**Problem to solve:** Copy the entries word for word, starting at the line that contains "Task: Open Schedule Data Scrubbing" and ending with the last line of the entries. Leave out the pictures.

[Item position entries]
* * * * * * *
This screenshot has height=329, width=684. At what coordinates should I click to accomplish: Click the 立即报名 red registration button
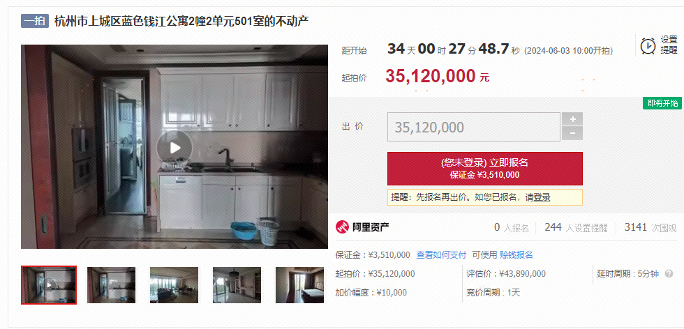coord(484,169)
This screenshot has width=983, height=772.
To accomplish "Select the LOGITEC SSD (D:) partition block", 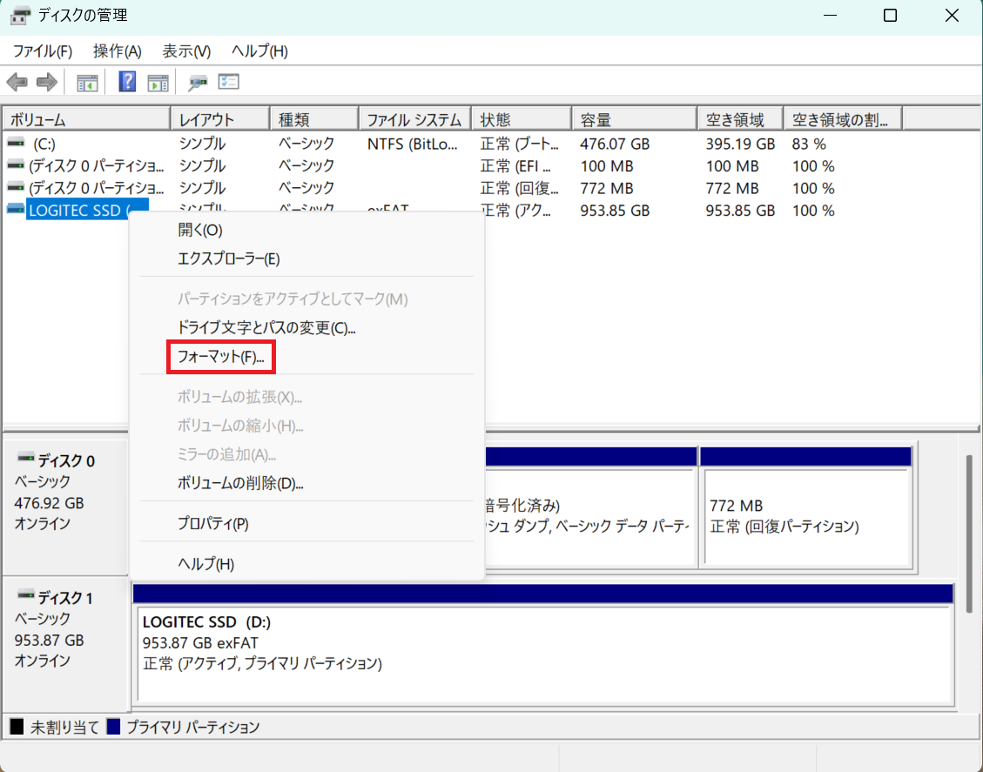I will (542, 653).
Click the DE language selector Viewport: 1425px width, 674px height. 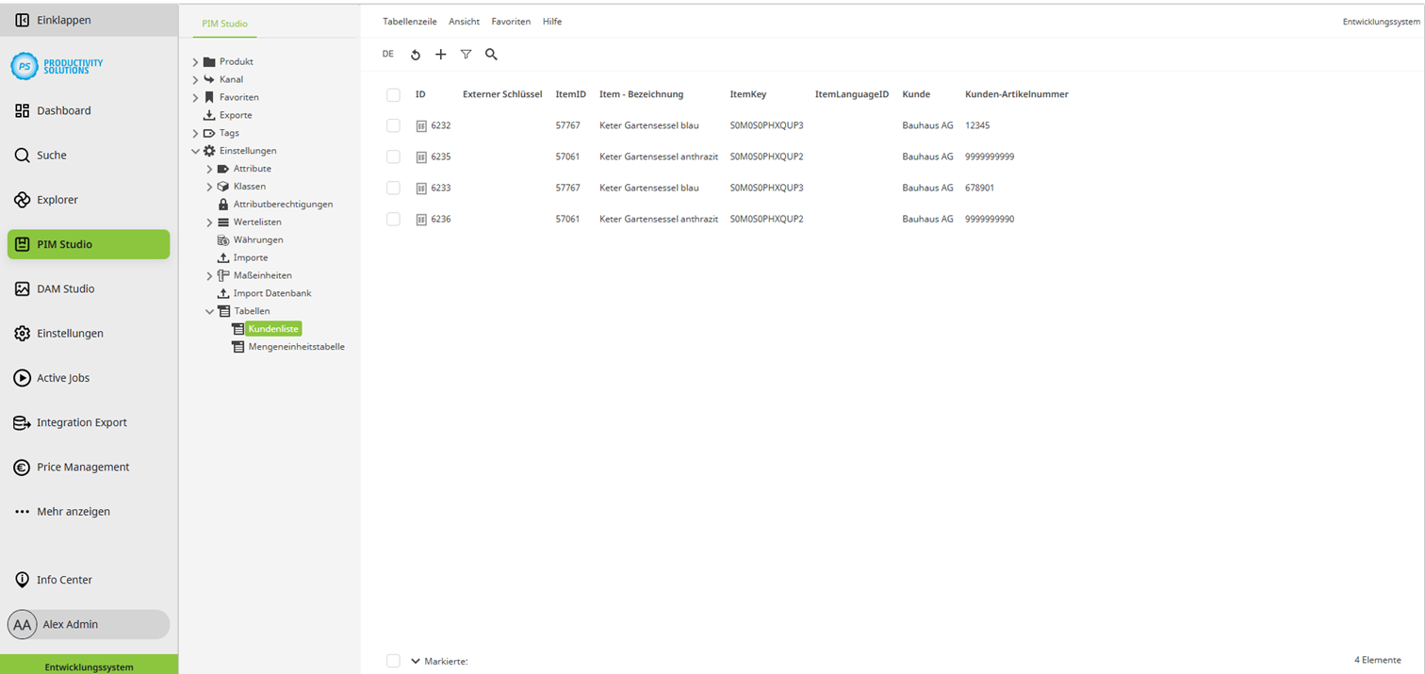point(387,54)
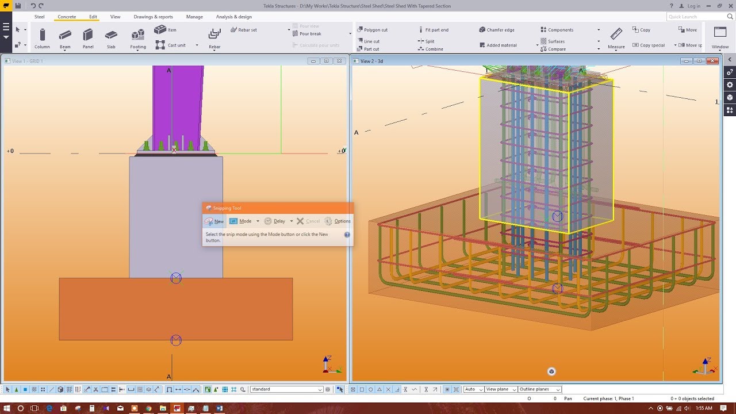This screenshot has height=414, width=736.
Task: Select the Panel creation tool
Action: [87, 36]

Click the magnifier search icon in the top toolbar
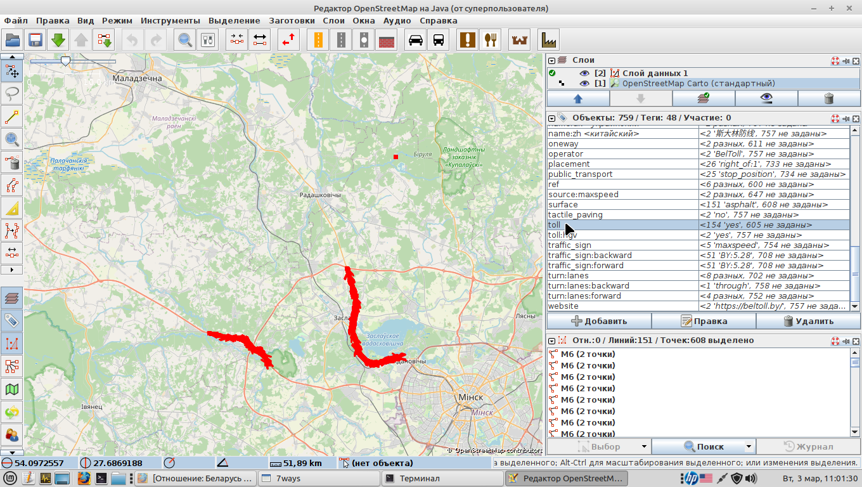(x=185, y=40)
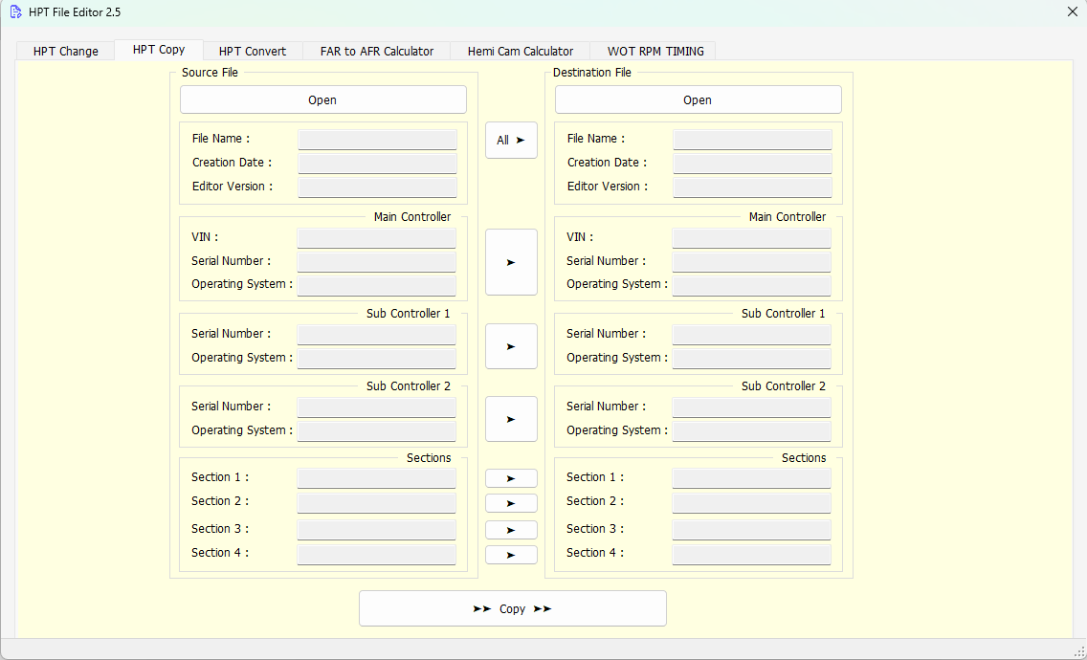1087x660 pixels.
Task: Copy Section 3 using arrow button
Action: 511,530
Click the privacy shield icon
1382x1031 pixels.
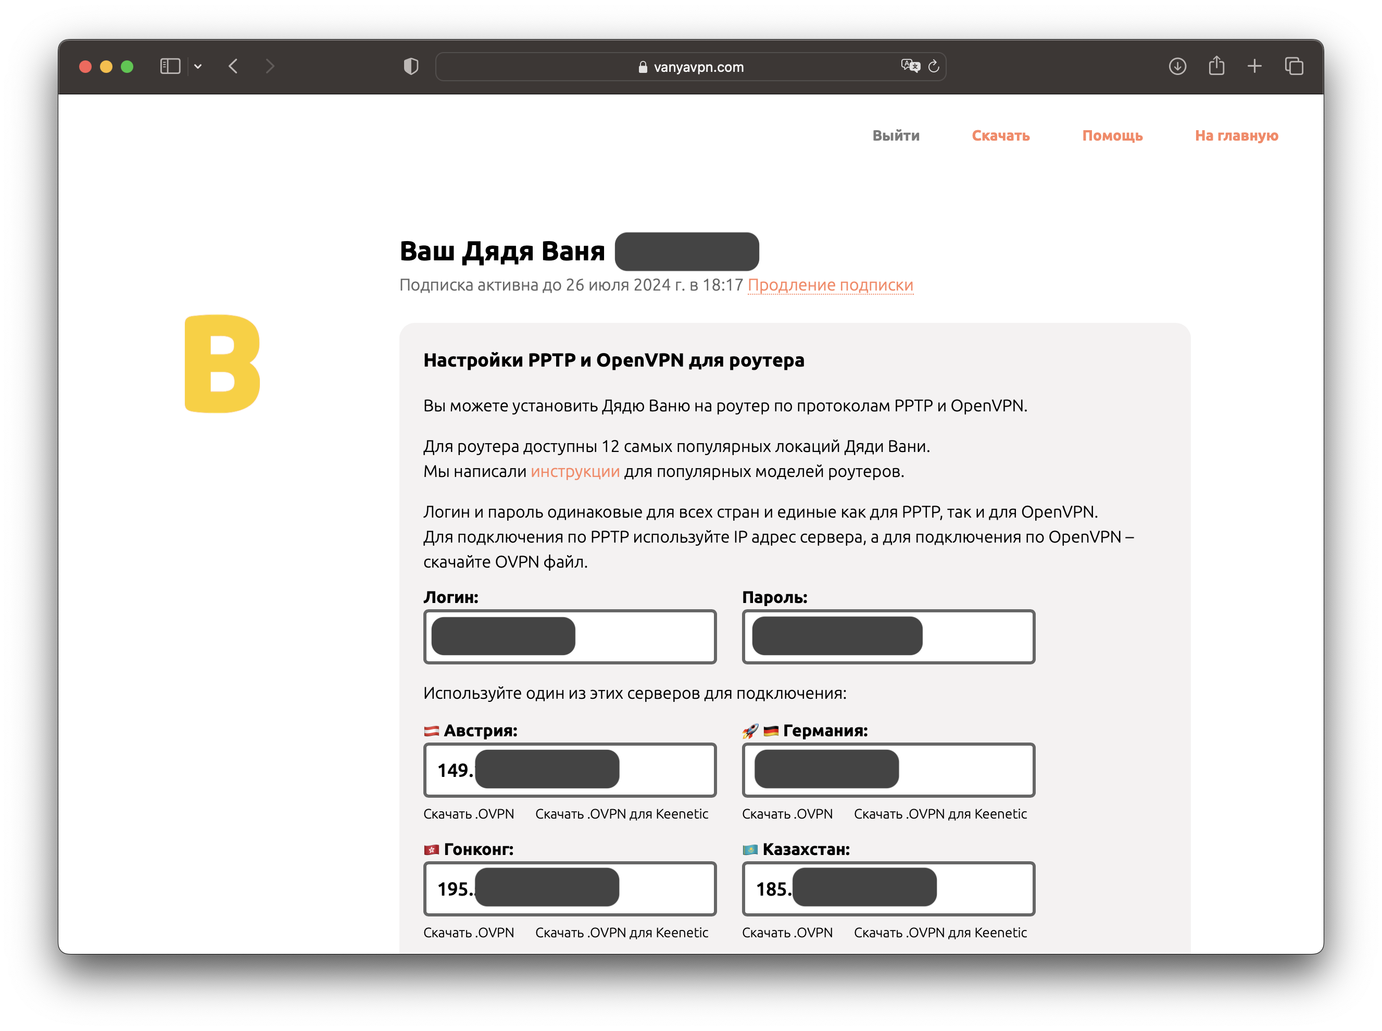pyautogui.click(x=411, y=66)
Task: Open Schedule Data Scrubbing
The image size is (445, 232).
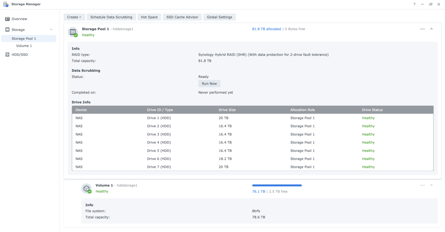Action: click(111, 17)
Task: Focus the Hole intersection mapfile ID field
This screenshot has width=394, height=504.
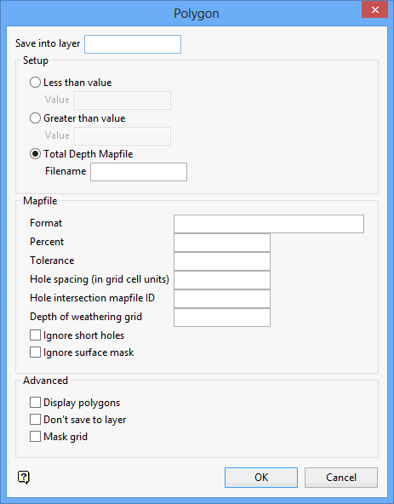Action: (222, 299)
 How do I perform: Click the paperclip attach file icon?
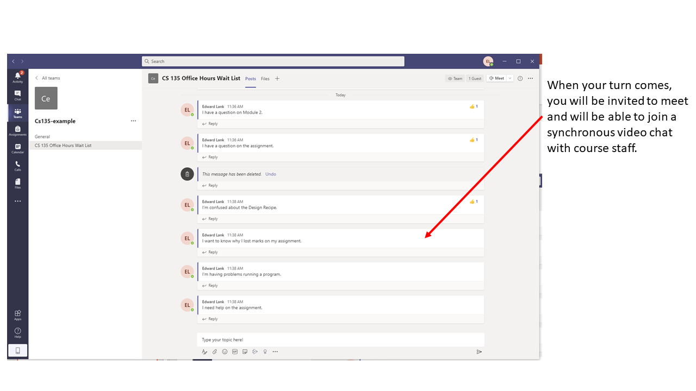tap(215, 352)
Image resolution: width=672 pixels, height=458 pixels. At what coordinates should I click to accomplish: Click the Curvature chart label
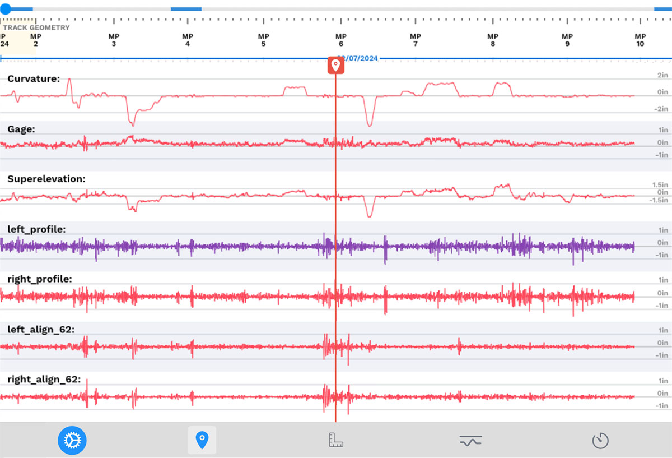pyautogui.click(x=34, y=79)
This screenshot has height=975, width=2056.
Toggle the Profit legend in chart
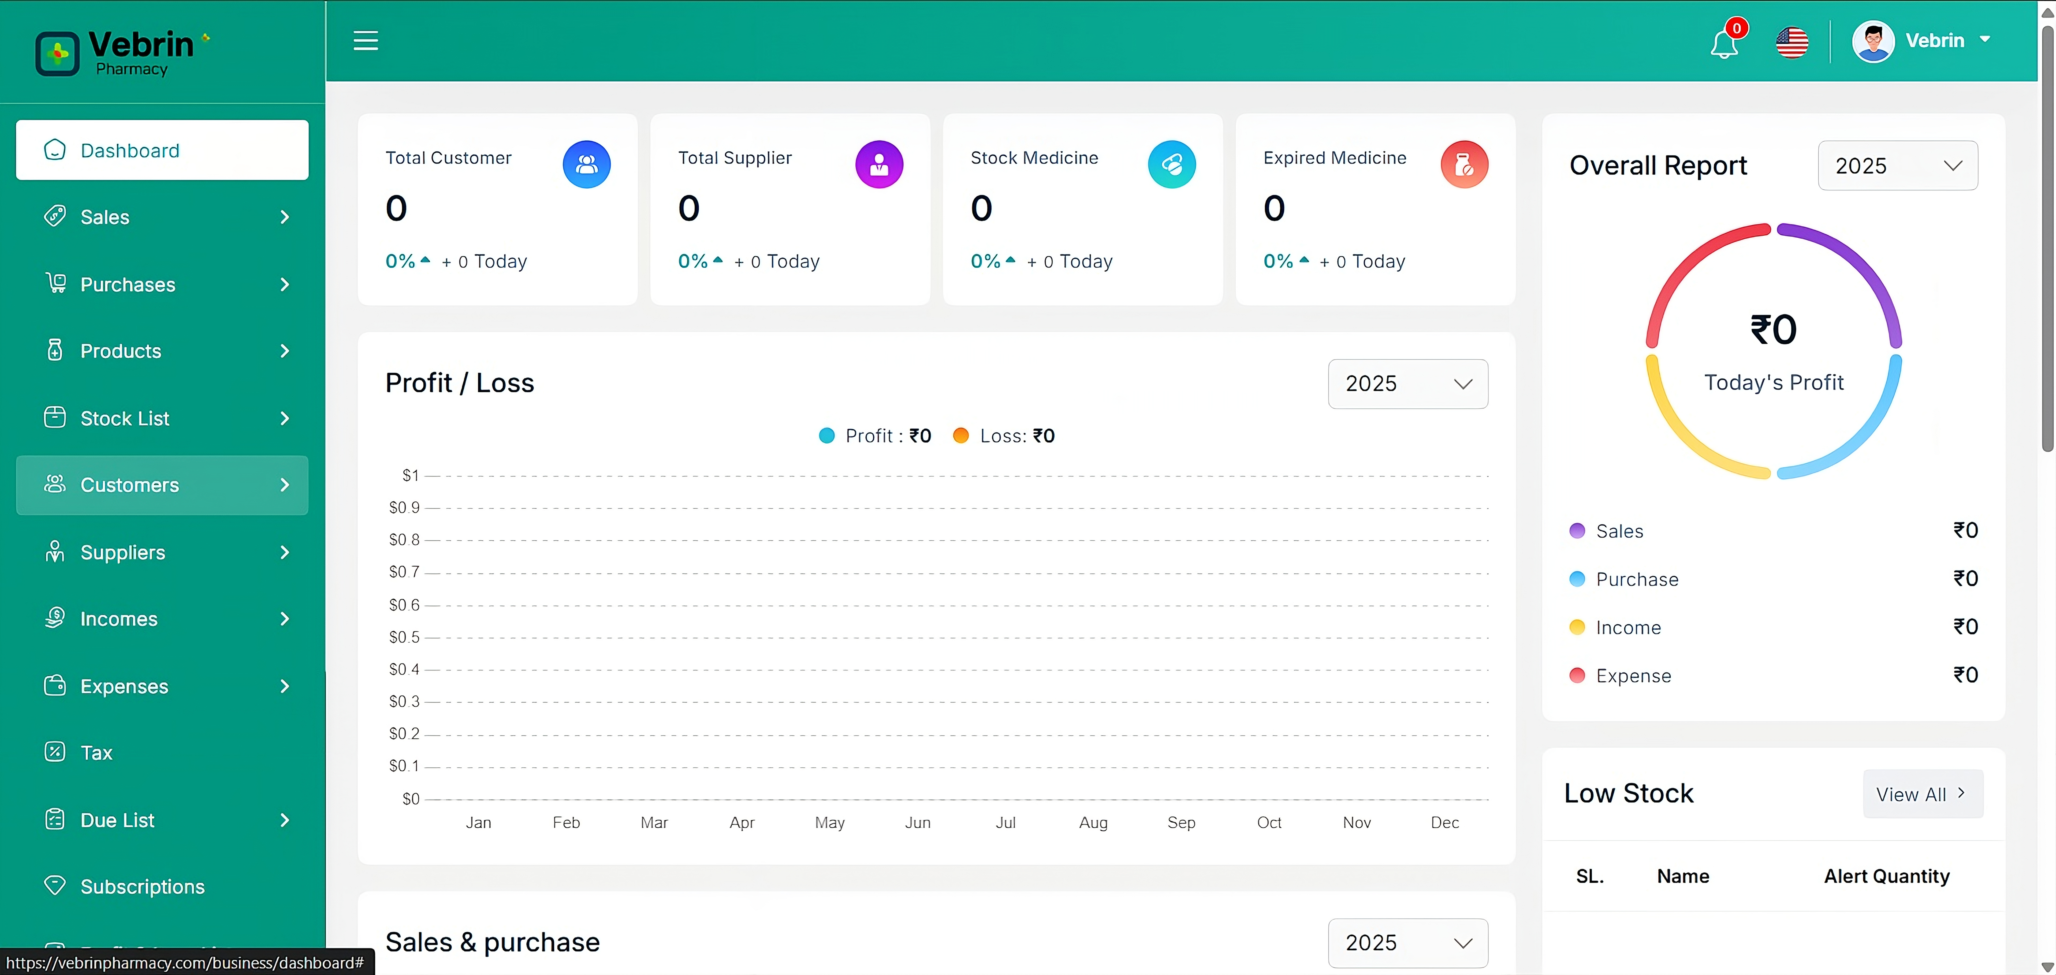(874, 436)
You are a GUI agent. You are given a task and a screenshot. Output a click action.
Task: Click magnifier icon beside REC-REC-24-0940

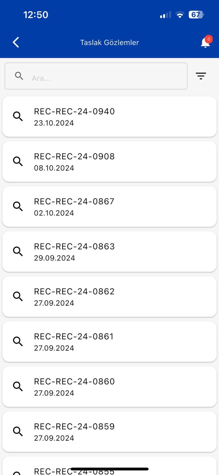tap(18, 116)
* * * * * * *
**Solution for this exercise:**
Task: Open Schedule Data Scrubbing
The image size is (445, 232).
Action: click(111, 17)
Task: Focus the Hole intersection mapfile ID field
This screenshot has width=394, height=504.
Action: (222, 299)
 How do I perform: Click the paperclip attach file icon?
tap(215, 352)
Image resolution: width=672 pixels, height=458 pixels. At what coordinates should I click to accomplish: Click the Curvature chart label
pyautogui.click(x=34, y=79)
This screenshot has height=975, width=2056.
Toggle the Profit legend in chart
(874, 436)
You are a GUI agent. You are given a task and a screenshot. Output a click action.
Task: Click magnifier icon beside REC-REC-24-0940

tap(18, 116)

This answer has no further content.